The object he held in his hand was a plastic 35mm camera. It was less well built than a Kodak 'Fun Camera' and it had no flash. I decided that the whole thing was getting too stressful. How can a person be so deluded. I didn't know whether to feel sorry for him or not. Could it be possible he was taking the piss? Listening to him convinced me he was not. So I established a precedent for my get-away.

'Well I my stop is the next one.'

He grabbed my arm. 'Before you go, let me tell you one thing I've learned' - so something was going to come of this meeting. I would learn what makes this man tick. The kernel of his philosophy - the grain of truth that he has gleaned from his life. 'Get your own black and white developing equipment - it works out cheaper in the long run. You wouldn't believe how much they'd charge these days. It's more expensive than colour processing.'

And so the last five minutes of our conversation were spent with him explaining how to develop black and white film in generic and specific terms and how he himself tackles the problem.

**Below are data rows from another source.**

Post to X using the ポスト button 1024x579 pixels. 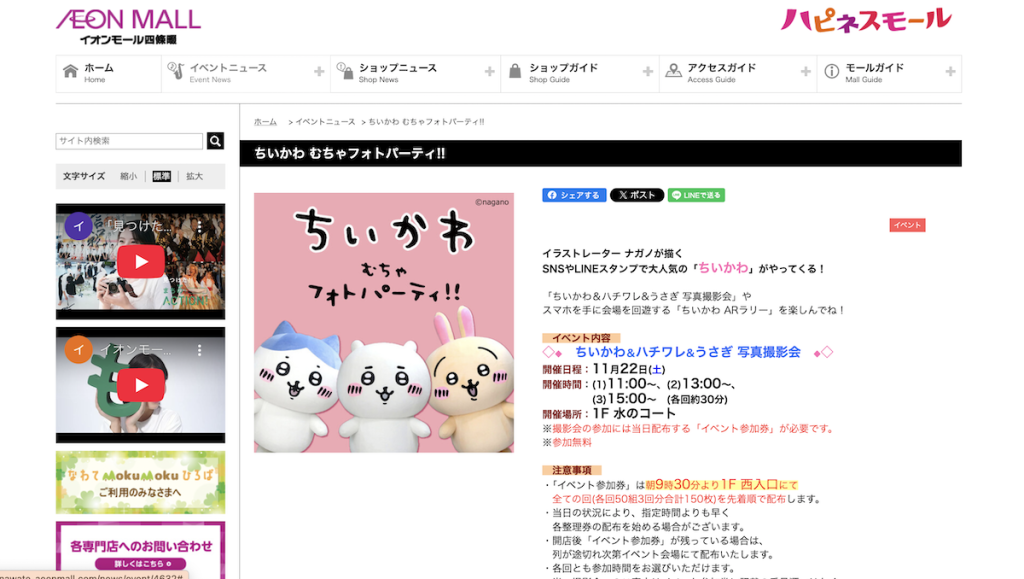tap(637, 196)
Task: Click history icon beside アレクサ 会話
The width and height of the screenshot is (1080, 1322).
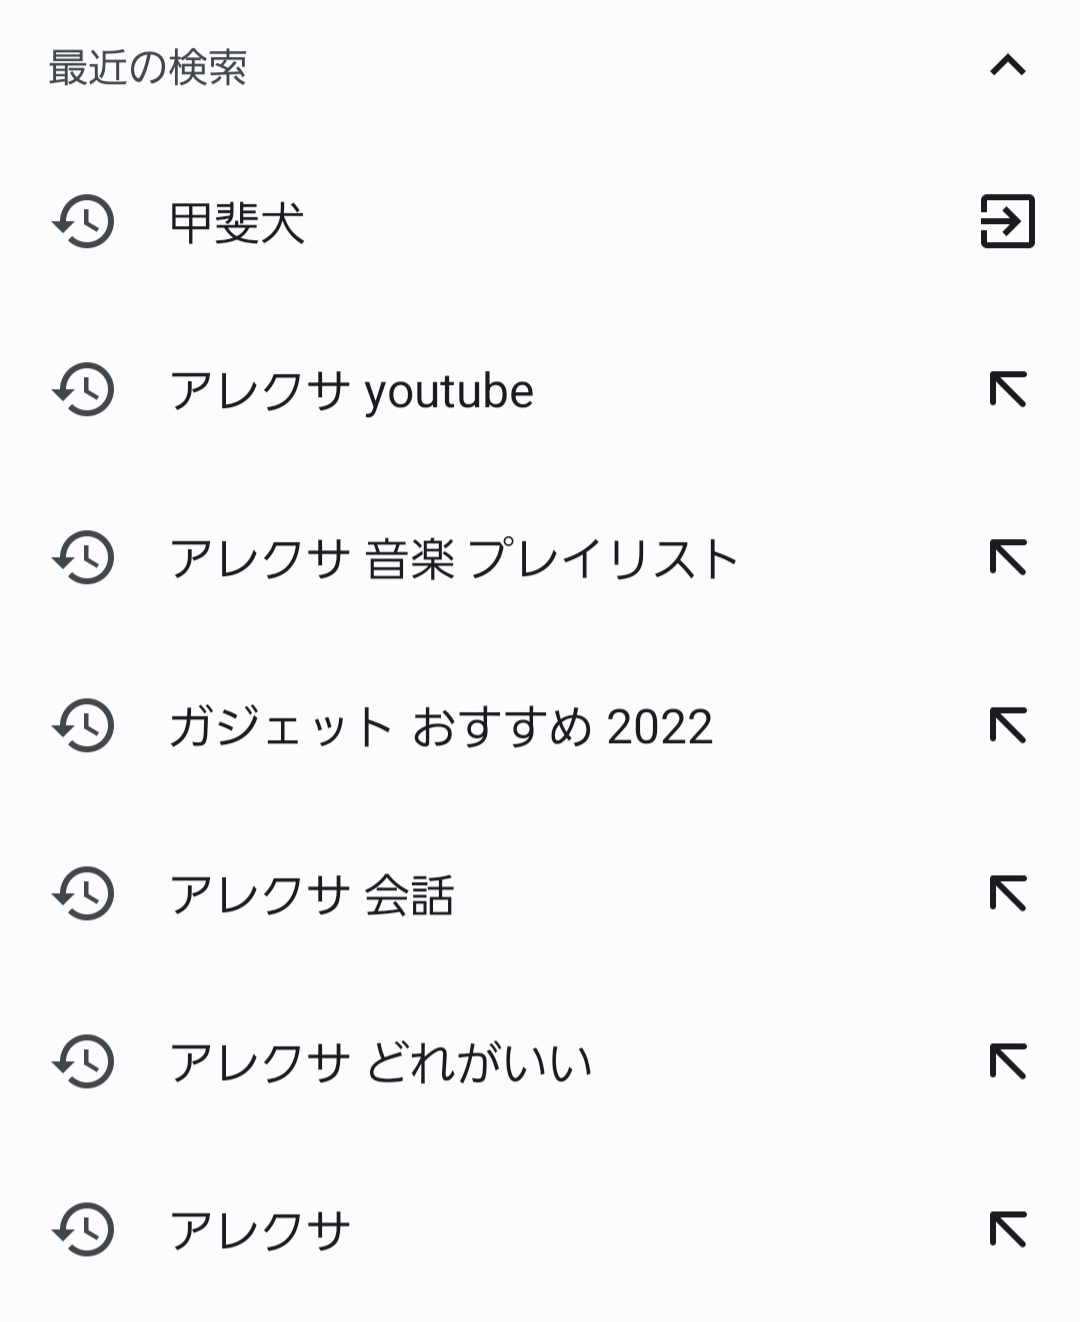Action: tap(84, 893)
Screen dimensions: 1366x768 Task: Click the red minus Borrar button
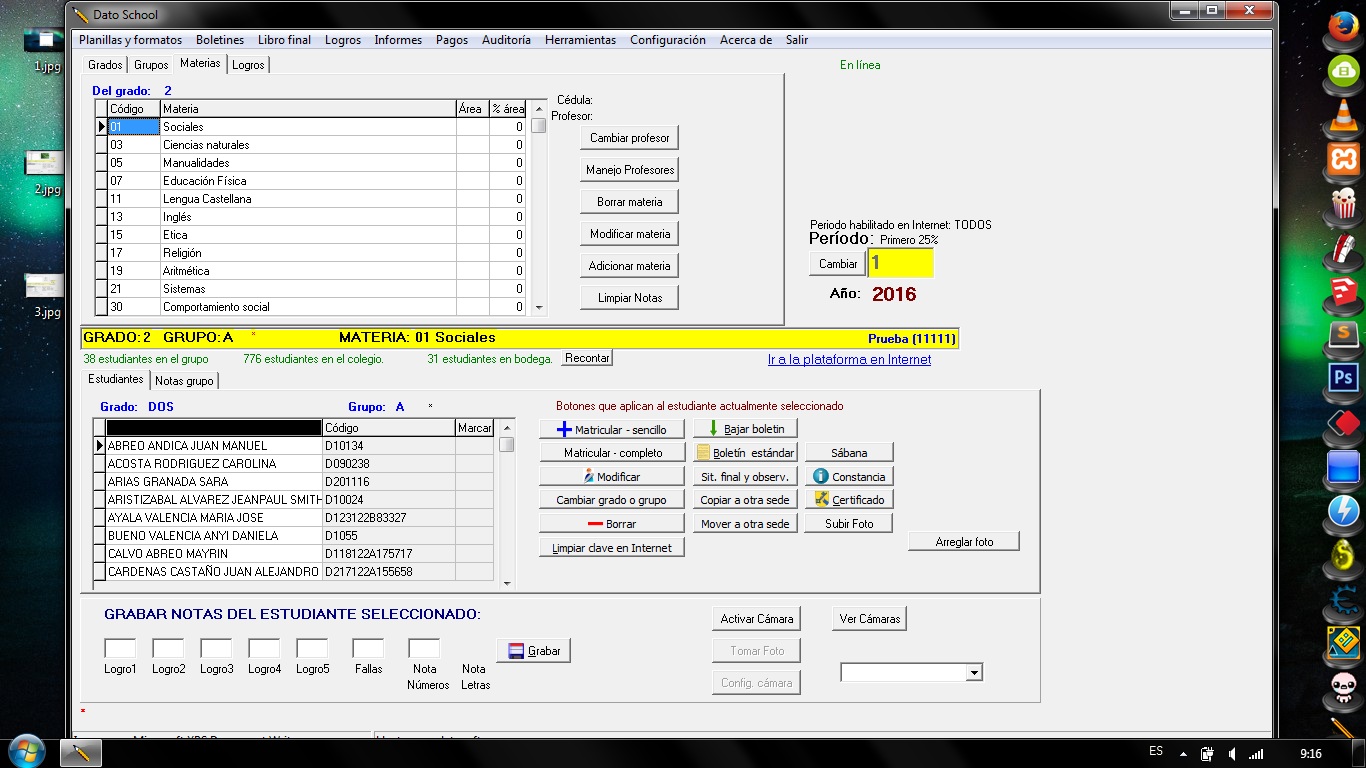point(611,524)
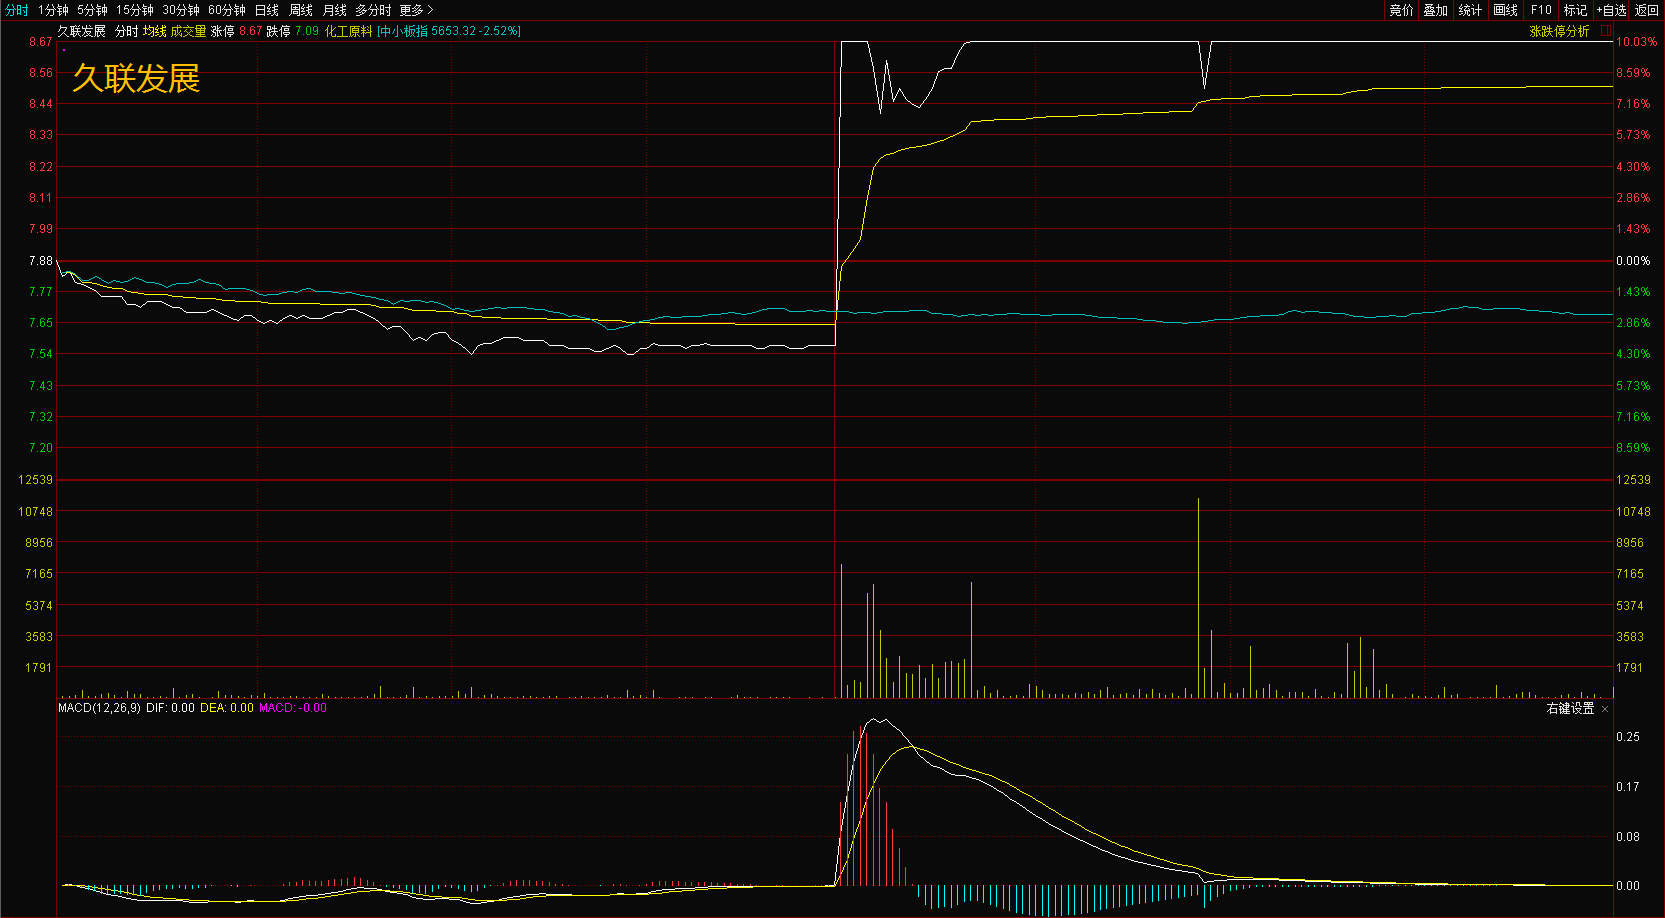The width and height of the screenshot is (1665, 918).
Task: Open the 涨跌停分析 analysis link
Action: coord(1559,31)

Exhausted from it all, I rose from my seat and said good bye to the man who now saw me as a lifelong friend. My friends sitting across the aisle asked why I was getting off here - bastards couldn't even play along, but the old man wasn't suspicious of my motives. I mumbled something because I couldn't think of a good reason and got off. Well I may not get to Dublin but 'Hey ho, there'll be another train along in an hour and a half.'

I ran to the back of the train and got back on feeling slightly guilty about being such a nasty person, but far more relieved about being able to breath relatively clean air (though his smell did rather cling to my clothes).

There's no lesson to this story. Wilde would be proud of me for being so fashionable.